**Problem**
Please copy everything in the records from the line containing "You are a computer-use agent. 1512x810" down to the line containing "tap(594, 106)", with both of those lines included.

**Entries on target coordinates**
[Start]
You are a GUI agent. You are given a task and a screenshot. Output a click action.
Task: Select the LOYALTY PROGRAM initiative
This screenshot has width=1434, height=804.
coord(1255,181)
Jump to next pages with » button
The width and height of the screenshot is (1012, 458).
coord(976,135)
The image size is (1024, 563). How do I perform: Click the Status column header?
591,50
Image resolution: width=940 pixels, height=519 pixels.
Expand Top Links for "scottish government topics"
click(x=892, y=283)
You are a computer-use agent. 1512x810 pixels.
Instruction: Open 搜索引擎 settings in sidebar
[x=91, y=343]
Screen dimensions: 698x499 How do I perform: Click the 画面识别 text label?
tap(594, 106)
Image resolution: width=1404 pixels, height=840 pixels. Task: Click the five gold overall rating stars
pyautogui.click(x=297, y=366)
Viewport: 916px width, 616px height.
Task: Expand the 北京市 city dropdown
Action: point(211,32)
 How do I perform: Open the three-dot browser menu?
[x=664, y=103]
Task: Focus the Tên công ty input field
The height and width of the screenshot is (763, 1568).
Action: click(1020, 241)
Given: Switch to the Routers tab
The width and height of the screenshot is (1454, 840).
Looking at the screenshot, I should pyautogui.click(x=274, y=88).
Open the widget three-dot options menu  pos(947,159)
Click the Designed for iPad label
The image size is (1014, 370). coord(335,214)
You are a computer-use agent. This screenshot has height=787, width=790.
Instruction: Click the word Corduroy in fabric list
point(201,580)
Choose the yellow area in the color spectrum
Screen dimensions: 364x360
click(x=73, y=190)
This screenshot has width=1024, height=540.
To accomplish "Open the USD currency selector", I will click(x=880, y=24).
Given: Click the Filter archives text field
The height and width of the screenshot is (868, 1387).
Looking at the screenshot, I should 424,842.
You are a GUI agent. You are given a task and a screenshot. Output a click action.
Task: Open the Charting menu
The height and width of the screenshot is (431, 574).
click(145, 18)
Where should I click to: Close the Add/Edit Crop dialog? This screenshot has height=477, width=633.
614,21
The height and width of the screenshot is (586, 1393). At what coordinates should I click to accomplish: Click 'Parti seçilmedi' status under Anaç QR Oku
[End]
**Written solution**
You are a computer-use agent. 1512x810 pixels.
Instruction: Open 搜索引擎 settings in sidebar
[x=91, y=343]
Screen dimensions: 698x499 How do I perform: Click the 画面识别 text label?
tap(594, 106)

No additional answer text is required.